Tag Archives: back-up

The “accordian effect” and “shockwave traffic jams”

The in basket: Dustin Butler of Port Orchard writes, “I’ve noticed over the years that the merge at the Bremerton treatment plant on Highway 3 doesn’t really cause the huge backups. The same is true coming onto the freeway from Navy Yard City too, now that the HOV lane is there.  The problem actually seems to start with people not speeding up again after the merge or slowing down well after the merge, possibly nervous when meeting with the other lane.
Recently, Dustin said, “I went through there during the normal (about 4 p.m.) rush hour. Since it was holiday, there was no back-up of cars merging, but well after we were in one lane, but before meeting up with the second lane, all the cars came to a complete stop then started creeping slowly not gaining speed until after meeting the other lane. That is just one example of seeing this hundreds of times in this area.
“In other areas (I can’t recall an exact area, but California I believe),” he said, “I have seen signs that say maintain speed or similar wording.  Is there any evidence these signs work and has the state considered trying something like this in this area?  The small cost of the experiment would save millions in waste even if it just worked a little.” he concluded.

I doubt that very many of those who pass through that area at weekday rush hour would agree that the merge doesn’t cause the backups, but I often see what Dustin describes slightly ahead at about Windy Point, when all the merging of Highway 3 and 304 traffic is complete.

I asked state officials if the highway pros have an explanation for the phenomenon there and other places where traffic regularly comes to a standstill for no reason that is apparent when one finally gets to the point where traffic starts moving freely again. I also ask about the practical impact of “Maintain Speed” signs.

The out basket: Steve Bennett, traffic operations engineer for the Olympic Region of state highways, replies, “I’m not sure if this applies to your question exactly, as I generally think of this happening on longer corridors, but there is something called the accordion effect that may explain this phenomenon.

“Basically, it occurs went traffic is heavy and for some reason a driver slows. This then sends a ripple of braking down the corridor, each driver, in turn, slowing slightly more than the driver ahead of him.  If the line is long enough or speeds slow enough, this can eventually get the trailing traffic to zero mph.”

Steve referred us to a New York Times article about “shockwave traffic jams” that can be seen at


It includes a video of a Japanese experiment that created  a shockwave jam in which a vehicle slowing creates a shockwave behind it that grows until traffic is barely moving  at all. The test in the video involved a whole bunch of cars traveling in a circle at 30 miles per hour until something caused the cars to bunch up and slow. Check it out.
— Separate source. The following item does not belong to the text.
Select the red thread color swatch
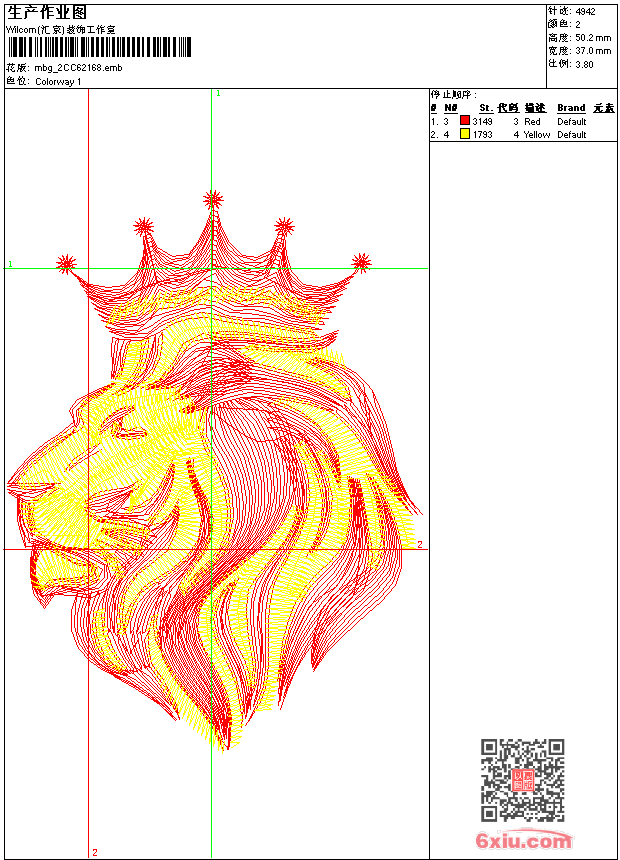This screenshot has height=860, width=620. [465, 121]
As for “Maintain Speed” signs, Steve says, ‘No, there is no evidence that these types of signs have any effect on traffic.  Drivers tend to drive the speed they feel comfortable going and will not modify their behavior because a sign tells them to do so.”

Ferry traffic in Kingston needs to use holding lane

The out basket: Cliff Durant wrote on Aug. 12 to say, “I was at the parts house in Kingston this evening. When I attempted to leave, the ferry traffic was backed up through town and as far as I could see out of town.
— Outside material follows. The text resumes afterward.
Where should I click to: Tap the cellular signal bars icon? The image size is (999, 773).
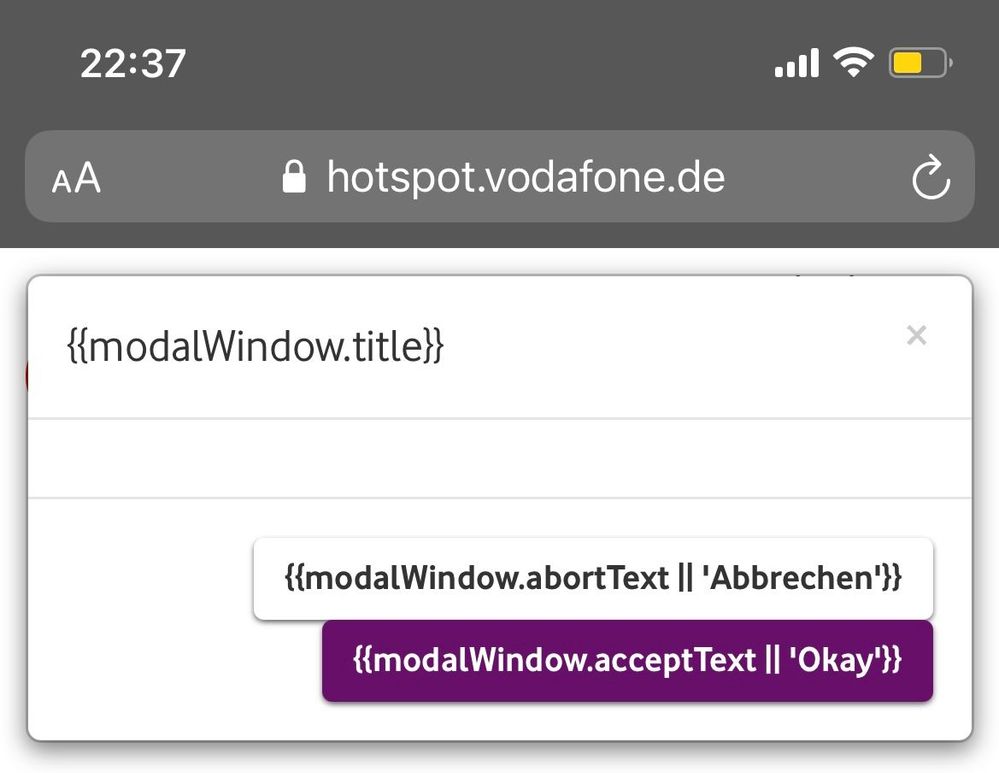[x=796, y=62]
“The big problem was that no one would use the ferry holding lane,” Cliff said, “therefore stopping all traffic into town. I waited at least 20 minutes when I finally persuaded a driver to back up enough so I could get into the two-way left-turn lane and get where I wanted to go. There were times when cars were trying to go both ways in the two-way left-turn lane.

“Since the use of tally slips, people quit using the holding lane in town,” he said, “and when it backs up out of town they don’t use it there either. I called (9-1-1) and reported it and was told that is just the way it is when the ferry traffic backs up. I said someone needs to direct the traffic into the holding lane and was told there wasn’t anyone available.

“This happens quite often,” he said, “and doesn’t need to if the ferry (traffic) would just use the holding lane. Maybe signs advising the use of the holding lane would help.”

The out basket: The State Patrol manages traffic around the ferry terminals, so I asked its local spokeswoman, Trooper Krista Hedstrom about this.

“This does occur from time to time when the boat off-loads and the traffic lights stop traffic in both directions,” she said. “That will cause some gridlock. During the evening rush hour (during the summer only) there can be a 5-10 minute back-up, which is self-correcting when the boat loads.

“The problem is there is a mixture of commuters and leisure travelers that have absolutely no clue what to do regardless of our direction,” she said. “WSP does routinely direct traffic when it causes a back-up, however this issue typically corrects itself once the boat loads.  It usually takes more time directing everyone onto the shoulder than just allowing the traffic jam to self-correct itself.”